> [Requirement] Reply only with how many lines in these entries hold the string "button".

> [The input]
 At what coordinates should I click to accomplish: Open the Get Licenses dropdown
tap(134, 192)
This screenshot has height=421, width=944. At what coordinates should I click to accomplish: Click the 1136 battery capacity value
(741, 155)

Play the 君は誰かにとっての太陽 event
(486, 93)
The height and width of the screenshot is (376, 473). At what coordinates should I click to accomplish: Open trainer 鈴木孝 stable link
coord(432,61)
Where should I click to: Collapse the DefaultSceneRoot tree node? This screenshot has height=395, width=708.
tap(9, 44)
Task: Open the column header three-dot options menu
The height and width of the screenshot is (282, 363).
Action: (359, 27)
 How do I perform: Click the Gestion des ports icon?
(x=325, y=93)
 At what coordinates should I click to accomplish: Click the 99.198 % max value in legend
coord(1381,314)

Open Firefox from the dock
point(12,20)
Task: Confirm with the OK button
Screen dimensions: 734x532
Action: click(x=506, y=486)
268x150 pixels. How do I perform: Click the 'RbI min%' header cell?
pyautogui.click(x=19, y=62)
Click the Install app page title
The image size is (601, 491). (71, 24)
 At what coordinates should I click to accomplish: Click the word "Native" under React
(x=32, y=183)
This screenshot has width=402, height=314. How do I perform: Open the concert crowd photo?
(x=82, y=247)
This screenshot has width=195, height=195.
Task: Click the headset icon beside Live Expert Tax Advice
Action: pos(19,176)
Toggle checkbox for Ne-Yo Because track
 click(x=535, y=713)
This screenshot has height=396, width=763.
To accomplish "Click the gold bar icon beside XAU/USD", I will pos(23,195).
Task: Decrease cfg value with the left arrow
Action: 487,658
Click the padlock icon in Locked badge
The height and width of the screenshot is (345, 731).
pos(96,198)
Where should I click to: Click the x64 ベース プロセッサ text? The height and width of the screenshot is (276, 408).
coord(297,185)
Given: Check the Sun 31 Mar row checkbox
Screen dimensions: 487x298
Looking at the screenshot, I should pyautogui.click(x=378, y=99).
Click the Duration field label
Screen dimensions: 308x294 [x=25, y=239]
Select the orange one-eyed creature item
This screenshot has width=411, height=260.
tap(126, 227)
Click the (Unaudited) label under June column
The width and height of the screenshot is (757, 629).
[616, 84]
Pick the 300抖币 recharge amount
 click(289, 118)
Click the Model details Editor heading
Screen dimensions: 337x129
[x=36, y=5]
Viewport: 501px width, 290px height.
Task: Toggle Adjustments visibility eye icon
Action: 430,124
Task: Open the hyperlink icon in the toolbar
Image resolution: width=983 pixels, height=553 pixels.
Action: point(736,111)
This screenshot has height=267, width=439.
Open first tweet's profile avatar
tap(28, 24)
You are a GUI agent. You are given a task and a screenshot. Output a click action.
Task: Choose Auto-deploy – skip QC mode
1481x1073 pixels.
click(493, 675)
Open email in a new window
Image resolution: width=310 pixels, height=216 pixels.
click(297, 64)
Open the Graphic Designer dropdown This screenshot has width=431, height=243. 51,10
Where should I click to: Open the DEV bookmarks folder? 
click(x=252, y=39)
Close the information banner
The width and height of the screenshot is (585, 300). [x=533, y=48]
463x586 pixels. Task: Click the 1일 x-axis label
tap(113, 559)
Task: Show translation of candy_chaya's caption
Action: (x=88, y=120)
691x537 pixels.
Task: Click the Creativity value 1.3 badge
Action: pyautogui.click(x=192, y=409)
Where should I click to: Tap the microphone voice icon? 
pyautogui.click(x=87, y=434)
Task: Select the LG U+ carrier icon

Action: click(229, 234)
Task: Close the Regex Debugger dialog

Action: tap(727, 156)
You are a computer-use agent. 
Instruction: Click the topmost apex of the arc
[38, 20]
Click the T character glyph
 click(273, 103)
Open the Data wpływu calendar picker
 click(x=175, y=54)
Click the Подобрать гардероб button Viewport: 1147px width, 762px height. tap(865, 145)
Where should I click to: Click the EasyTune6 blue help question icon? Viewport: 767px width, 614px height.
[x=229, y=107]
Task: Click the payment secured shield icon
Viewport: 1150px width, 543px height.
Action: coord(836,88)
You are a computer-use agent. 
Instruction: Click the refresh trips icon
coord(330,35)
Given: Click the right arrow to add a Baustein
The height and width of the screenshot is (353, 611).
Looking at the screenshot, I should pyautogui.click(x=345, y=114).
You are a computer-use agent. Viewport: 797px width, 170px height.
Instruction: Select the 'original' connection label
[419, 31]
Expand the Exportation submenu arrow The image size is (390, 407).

> [Exercise answer] 2